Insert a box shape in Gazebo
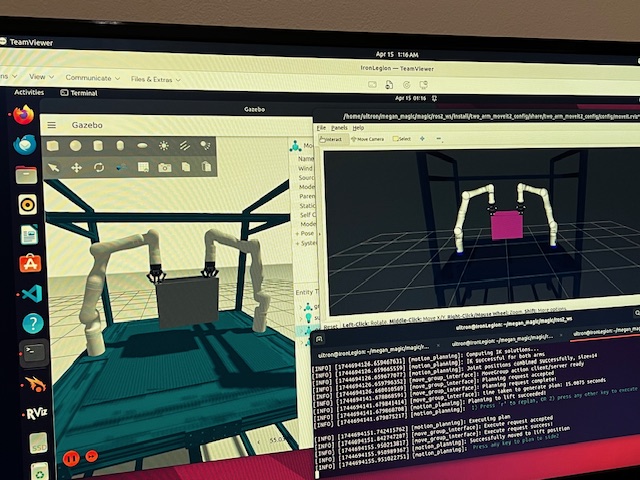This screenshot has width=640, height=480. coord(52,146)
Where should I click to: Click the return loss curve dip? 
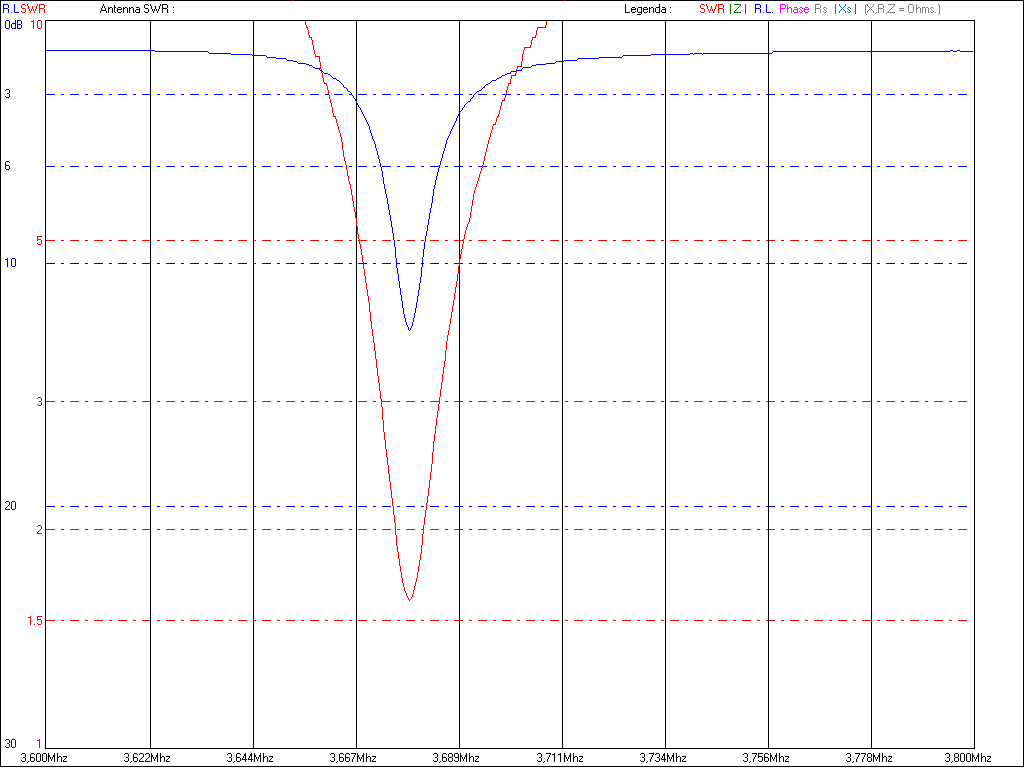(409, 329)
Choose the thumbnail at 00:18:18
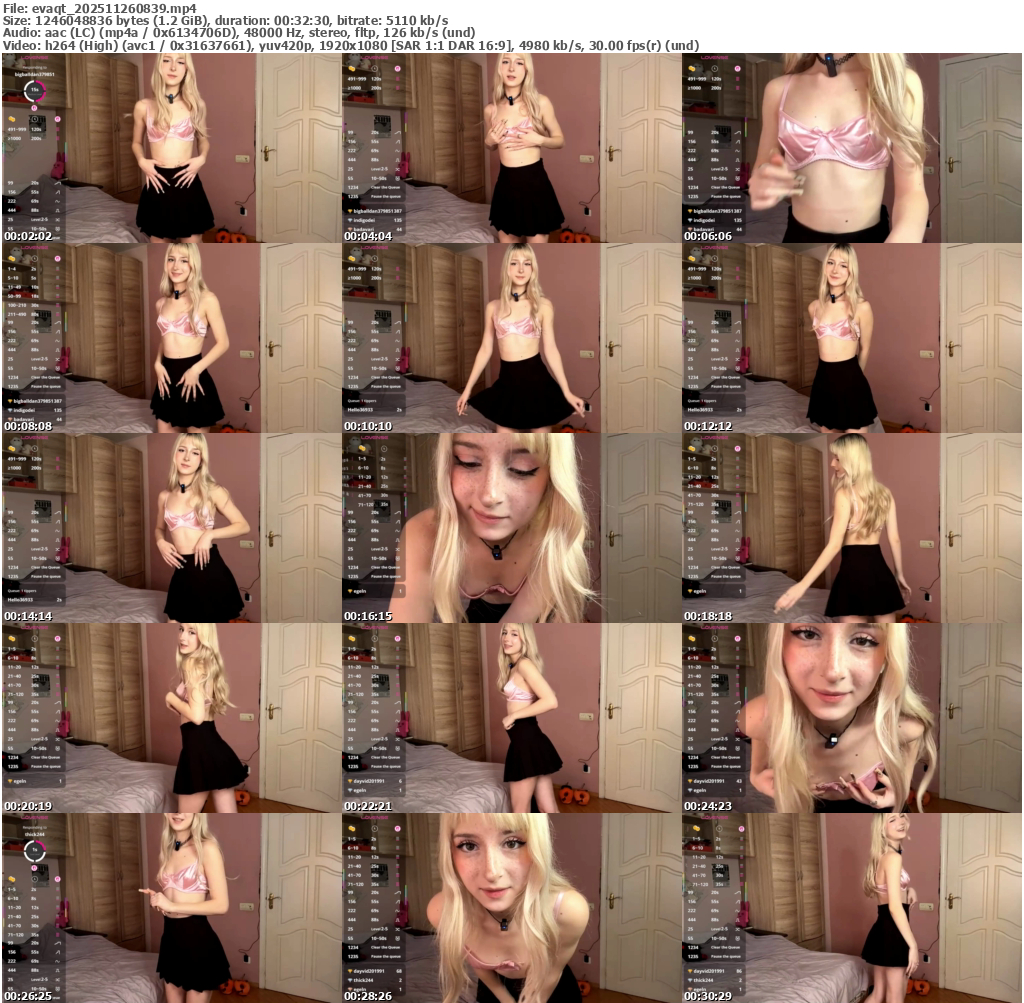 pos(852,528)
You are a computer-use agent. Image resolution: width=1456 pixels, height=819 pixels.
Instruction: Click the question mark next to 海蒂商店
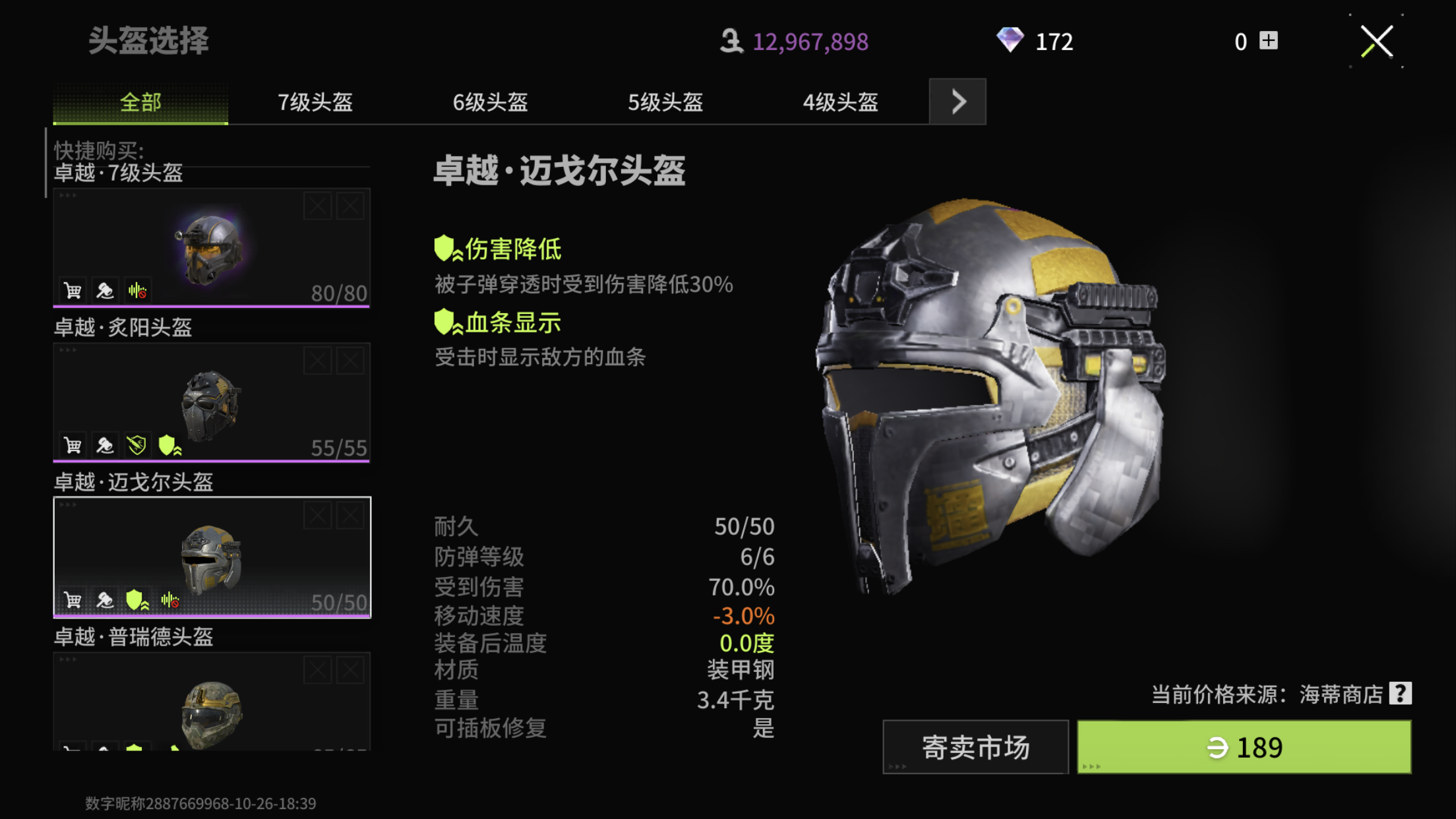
==========
* **PROBLEM TO WORK ON**
With the pictures set aside, write out the whole listing exactly.

* **RESPONSE AREA**
Insert a box shape in Gazebo
This screenshot has width=640, height=480. coord(52,146)
Where should I click to: Click the return loss curve dip? 
(409, 329)
Choose the thumbnail at 00:18:18
 pos(852,528)
You are a computer-use agent. Image resolution: width=1456 pixels, height=819 pixels.
Instruction: Click the question mark next to 海蒂商店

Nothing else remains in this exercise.